Klein nodded. “The blaze started about fifteen minutes after you were taken away.”
“Can I assume that he and his men were inside?”
“It would appear so. Obviously, the bodies are badly damaged but an initial autopsy suggests no sign of smoke inhalation. They were dead before the blaze started.”
“What about the men driving the car we were in?” Smith asked. “Did they work for Noboru?”
“I don’t think so. There wasn’t much time, but I had one of my men take a photo and the index finger of the driver—”
“The index finger?” Randi said, sounding impressed.
“I like to be thorough. Unfortunately, neither the photo, nor the fingerprint, nor a DNA analysis has revealed anything. Beyond his being of Japanese descent, I can’t tell you anything about that man. He doesn’t seem to exist.”
“What about the Japanese authorities?”
“Complete silence on the issue. My men shot up a car in heavy traffic, killing four men, and it’s like it never happened.”
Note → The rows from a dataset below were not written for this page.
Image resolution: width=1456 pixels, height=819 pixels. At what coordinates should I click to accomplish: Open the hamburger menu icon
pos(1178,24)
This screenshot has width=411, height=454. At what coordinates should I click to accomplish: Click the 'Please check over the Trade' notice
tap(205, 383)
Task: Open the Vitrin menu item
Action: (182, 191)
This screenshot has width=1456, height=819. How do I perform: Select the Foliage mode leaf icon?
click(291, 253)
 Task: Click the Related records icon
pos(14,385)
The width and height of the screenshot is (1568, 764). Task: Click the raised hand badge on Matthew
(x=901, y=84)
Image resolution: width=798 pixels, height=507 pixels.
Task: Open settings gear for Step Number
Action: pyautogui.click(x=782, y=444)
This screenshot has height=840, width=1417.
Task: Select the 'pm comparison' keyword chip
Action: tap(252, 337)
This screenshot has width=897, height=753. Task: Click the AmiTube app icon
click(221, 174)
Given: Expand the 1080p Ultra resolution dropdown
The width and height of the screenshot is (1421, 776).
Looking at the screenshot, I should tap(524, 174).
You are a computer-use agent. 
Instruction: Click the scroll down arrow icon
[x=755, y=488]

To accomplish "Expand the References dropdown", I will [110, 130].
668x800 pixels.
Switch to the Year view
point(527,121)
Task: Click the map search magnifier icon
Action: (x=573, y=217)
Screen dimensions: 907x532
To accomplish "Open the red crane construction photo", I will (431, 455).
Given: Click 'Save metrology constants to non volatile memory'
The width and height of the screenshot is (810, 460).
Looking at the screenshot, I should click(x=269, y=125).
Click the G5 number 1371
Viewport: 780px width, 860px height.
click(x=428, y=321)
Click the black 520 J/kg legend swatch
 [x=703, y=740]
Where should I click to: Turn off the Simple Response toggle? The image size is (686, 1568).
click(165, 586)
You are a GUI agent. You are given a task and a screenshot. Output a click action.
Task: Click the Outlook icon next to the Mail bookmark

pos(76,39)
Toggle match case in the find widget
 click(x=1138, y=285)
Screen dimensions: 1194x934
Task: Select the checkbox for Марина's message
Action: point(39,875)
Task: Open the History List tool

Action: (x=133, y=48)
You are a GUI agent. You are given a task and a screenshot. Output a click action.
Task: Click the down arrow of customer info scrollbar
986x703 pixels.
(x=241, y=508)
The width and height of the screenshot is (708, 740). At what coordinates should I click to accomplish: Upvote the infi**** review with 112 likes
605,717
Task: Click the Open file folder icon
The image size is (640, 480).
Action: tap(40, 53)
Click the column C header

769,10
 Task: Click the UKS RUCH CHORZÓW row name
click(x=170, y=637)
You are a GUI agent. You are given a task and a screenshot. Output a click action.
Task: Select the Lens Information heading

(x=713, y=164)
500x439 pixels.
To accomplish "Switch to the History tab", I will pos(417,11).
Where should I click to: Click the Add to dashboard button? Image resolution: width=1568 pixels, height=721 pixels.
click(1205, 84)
“Like it never happened?” Smith said. “That takes a lot of juice in an age of cell phones and Twitter.”
He started coughing and put a hand to his mouth. It came back spattered with blood. Not much, though. It looked residual.
“Look, Jon. We’re going to get out of here and let you sleep. You focus on getting well and when the doctor gives the okay—hopefully in a few days—I’ll put you on a jet home. We can talk more then.”